» TRY IT:
From the first line of the data through the line containing "Click the Средняя chart heading", return each line exactly.

» RECORD SET:
──────────────────────────────
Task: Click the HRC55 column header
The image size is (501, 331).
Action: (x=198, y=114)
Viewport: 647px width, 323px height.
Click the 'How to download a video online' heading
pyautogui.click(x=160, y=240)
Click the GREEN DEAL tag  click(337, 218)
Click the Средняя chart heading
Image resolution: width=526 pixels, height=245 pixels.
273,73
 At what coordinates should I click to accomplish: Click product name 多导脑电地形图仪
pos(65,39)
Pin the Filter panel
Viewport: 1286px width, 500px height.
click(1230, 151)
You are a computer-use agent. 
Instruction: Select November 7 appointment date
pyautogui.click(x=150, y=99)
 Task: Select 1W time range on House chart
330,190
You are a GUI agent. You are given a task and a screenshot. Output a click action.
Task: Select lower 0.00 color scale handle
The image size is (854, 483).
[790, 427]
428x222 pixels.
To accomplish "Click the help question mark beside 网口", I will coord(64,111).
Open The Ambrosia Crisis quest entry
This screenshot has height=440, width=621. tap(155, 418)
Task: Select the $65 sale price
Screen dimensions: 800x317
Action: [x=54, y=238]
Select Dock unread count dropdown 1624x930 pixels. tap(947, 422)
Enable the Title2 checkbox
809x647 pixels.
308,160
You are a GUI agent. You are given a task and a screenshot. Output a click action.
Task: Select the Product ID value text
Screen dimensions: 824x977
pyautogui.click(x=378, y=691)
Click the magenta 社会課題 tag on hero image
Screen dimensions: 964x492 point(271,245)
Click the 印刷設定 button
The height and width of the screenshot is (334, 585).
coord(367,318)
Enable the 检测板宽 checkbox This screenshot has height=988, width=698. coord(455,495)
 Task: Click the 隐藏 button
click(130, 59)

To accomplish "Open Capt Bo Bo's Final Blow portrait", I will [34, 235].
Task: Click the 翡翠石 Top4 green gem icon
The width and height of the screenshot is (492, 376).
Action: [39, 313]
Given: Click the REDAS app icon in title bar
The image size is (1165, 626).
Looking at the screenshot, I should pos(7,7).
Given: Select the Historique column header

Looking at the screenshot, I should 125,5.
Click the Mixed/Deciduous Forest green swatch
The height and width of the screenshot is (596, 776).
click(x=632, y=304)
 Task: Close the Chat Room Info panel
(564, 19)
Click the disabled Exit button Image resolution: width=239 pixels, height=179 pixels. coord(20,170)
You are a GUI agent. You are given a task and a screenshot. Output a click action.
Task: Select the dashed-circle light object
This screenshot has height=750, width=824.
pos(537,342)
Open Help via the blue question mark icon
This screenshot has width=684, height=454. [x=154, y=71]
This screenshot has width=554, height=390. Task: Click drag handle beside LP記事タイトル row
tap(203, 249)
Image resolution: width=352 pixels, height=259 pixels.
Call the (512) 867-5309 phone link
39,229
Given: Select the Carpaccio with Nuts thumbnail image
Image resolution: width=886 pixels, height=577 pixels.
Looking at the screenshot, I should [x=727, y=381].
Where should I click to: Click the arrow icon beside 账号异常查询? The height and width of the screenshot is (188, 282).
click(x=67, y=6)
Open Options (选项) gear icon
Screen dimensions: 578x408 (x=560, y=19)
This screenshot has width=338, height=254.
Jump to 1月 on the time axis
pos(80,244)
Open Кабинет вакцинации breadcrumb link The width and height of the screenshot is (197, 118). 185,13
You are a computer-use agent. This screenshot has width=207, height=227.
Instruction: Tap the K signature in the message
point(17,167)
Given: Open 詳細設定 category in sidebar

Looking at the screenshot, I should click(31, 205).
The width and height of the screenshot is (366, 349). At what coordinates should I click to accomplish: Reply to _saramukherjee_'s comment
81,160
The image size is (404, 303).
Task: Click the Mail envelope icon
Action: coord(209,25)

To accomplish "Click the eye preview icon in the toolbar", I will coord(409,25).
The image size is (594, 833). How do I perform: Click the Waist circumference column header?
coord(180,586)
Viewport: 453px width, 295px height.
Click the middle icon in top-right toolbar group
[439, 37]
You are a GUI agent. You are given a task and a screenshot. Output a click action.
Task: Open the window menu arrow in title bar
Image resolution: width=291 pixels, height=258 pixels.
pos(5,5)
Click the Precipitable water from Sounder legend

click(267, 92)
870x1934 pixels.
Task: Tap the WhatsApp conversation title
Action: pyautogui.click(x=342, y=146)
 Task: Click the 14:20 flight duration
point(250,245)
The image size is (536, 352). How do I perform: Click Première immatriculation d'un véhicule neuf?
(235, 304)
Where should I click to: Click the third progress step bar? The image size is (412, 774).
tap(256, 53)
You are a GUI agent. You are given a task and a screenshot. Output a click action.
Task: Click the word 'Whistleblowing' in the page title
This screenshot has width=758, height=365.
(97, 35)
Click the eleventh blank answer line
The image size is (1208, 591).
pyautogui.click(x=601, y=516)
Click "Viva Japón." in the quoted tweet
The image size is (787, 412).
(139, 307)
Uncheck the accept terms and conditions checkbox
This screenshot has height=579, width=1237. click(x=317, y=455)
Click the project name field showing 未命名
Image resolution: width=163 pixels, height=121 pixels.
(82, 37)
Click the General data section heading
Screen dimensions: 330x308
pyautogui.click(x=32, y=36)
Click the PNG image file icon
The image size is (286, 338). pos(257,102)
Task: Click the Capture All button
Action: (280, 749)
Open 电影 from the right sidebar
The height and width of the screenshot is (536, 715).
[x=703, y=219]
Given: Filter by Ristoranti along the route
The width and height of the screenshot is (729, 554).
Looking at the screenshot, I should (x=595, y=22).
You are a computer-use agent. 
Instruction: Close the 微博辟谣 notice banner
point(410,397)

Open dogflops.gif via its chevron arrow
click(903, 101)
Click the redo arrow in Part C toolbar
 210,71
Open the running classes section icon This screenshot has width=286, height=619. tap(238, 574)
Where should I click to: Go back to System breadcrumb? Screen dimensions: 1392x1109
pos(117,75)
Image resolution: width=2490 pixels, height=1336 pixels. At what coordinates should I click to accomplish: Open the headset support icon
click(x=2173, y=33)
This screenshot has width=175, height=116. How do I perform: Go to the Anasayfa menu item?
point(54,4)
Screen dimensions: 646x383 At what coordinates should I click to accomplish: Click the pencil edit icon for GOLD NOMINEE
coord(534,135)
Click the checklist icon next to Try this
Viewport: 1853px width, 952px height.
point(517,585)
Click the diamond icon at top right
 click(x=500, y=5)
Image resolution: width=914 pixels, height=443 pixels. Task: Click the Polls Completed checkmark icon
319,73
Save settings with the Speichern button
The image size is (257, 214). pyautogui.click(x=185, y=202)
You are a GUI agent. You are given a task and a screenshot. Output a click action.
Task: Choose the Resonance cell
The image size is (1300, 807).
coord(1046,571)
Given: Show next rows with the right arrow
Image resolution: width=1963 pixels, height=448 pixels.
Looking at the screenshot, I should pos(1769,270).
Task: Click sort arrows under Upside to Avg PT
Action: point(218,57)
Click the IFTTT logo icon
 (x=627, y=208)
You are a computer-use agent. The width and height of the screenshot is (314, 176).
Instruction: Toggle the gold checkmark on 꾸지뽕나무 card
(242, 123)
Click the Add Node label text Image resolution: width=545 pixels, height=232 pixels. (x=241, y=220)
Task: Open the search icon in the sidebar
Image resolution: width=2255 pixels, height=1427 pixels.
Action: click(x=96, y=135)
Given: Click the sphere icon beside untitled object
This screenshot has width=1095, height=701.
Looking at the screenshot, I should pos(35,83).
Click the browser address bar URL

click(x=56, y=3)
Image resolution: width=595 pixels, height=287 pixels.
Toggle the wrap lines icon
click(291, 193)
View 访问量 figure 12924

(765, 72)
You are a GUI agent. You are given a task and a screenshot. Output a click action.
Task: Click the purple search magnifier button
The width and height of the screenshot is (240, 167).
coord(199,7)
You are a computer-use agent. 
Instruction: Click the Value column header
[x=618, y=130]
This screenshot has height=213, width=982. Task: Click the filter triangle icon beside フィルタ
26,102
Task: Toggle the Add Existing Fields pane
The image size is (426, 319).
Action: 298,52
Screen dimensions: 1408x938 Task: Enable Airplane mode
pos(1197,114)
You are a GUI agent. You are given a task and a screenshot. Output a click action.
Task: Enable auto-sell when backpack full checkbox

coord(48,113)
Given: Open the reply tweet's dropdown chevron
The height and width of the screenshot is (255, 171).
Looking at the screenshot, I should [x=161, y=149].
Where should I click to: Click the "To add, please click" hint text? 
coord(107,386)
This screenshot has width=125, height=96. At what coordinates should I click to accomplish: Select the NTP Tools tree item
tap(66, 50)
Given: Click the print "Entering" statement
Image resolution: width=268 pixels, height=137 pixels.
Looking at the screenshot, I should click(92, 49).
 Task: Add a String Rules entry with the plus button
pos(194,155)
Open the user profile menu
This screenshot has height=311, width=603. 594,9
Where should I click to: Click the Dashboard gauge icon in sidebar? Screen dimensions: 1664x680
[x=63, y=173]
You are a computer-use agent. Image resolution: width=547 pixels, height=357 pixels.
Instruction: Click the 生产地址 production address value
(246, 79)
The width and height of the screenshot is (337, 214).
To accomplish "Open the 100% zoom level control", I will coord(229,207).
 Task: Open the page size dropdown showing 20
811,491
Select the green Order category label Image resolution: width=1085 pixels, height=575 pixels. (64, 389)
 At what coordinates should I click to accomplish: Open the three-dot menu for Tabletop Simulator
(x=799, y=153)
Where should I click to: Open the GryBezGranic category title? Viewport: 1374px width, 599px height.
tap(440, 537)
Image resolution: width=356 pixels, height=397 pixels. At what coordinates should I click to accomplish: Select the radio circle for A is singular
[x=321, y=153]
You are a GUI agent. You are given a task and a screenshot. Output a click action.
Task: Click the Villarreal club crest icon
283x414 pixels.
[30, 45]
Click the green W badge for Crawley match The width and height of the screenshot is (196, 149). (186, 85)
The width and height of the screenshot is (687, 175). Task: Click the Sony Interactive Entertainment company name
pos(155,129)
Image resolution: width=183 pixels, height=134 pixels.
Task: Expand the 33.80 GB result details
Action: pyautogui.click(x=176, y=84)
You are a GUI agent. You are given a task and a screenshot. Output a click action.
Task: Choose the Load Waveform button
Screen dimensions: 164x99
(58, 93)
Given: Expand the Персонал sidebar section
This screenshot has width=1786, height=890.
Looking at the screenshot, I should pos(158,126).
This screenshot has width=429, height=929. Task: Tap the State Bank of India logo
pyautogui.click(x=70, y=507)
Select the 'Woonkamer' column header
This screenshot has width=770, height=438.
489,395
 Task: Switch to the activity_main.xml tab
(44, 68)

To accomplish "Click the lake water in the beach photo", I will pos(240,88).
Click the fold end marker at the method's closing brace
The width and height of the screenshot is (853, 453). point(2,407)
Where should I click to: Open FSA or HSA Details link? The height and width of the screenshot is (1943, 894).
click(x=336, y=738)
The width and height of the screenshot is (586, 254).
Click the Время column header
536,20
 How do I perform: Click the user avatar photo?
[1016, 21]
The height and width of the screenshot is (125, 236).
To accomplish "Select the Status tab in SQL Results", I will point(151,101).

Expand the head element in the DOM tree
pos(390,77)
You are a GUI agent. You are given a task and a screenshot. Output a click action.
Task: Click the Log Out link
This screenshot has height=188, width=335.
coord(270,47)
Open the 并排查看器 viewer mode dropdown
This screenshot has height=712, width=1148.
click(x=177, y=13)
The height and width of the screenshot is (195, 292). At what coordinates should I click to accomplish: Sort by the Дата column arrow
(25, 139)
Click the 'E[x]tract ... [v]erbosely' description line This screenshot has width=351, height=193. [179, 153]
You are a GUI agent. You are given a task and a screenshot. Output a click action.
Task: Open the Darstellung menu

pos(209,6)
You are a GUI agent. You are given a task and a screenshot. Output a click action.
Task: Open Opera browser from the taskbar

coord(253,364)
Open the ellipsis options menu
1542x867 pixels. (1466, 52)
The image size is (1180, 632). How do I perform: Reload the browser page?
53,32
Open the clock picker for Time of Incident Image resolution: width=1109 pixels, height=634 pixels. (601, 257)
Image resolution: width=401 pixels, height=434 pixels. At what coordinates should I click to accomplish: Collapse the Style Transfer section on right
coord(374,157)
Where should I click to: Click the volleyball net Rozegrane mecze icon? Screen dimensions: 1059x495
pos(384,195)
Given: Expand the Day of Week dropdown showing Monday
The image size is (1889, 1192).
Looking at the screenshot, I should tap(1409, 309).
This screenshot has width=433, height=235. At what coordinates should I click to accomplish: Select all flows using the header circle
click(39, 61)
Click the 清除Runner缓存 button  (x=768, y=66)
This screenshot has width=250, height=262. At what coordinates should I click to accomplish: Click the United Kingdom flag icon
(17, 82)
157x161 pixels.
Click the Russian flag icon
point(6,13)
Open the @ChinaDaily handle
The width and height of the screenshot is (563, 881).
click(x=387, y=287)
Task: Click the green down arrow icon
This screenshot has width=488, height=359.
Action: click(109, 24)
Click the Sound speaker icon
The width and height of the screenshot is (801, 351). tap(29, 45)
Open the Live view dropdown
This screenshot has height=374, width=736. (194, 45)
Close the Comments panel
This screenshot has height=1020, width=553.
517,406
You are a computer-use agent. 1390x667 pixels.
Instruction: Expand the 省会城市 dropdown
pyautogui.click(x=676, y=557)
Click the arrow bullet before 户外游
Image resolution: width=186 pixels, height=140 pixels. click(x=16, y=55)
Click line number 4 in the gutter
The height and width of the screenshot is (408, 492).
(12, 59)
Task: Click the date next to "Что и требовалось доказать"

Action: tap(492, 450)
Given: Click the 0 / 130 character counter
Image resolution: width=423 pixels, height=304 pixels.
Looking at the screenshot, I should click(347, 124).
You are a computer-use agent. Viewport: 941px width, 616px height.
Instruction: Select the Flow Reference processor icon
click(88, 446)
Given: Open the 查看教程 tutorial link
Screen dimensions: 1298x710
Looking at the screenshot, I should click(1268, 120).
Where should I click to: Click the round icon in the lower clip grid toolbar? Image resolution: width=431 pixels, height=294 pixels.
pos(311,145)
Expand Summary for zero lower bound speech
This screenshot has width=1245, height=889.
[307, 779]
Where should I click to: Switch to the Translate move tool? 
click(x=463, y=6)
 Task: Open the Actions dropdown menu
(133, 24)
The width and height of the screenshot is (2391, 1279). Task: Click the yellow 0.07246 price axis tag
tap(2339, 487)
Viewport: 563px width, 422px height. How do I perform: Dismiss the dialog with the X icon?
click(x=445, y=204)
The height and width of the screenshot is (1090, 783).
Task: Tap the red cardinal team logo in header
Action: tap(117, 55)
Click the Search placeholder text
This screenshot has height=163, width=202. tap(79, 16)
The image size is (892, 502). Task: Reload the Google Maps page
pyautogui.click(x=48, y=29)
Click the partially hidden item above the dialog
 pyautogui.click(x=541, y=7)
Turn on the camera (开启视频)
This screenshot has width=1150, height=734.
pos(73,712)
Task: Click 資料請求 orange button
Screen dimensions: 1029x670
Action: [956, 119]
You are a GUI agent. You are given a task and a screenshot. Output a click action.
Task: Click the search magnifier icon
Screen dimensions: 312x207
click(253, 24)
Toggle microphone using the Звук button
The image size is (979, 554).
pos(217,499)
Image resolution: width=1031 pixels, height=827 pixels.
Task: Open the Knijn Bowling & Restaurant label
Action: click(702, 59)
──────────────────────────────
» TASK RESPONSE:
Task: Click the HRC55 column header
The image size is (501, 331).
Action: (x=198, y=114)
Viewport: 647px width, 323px height.
Click the 'How to download a video online' heading
pyautogui.click(x=160, y=240)
Click the GREEN DEAL tag  click(337, 218)
Click the Средняя chart heading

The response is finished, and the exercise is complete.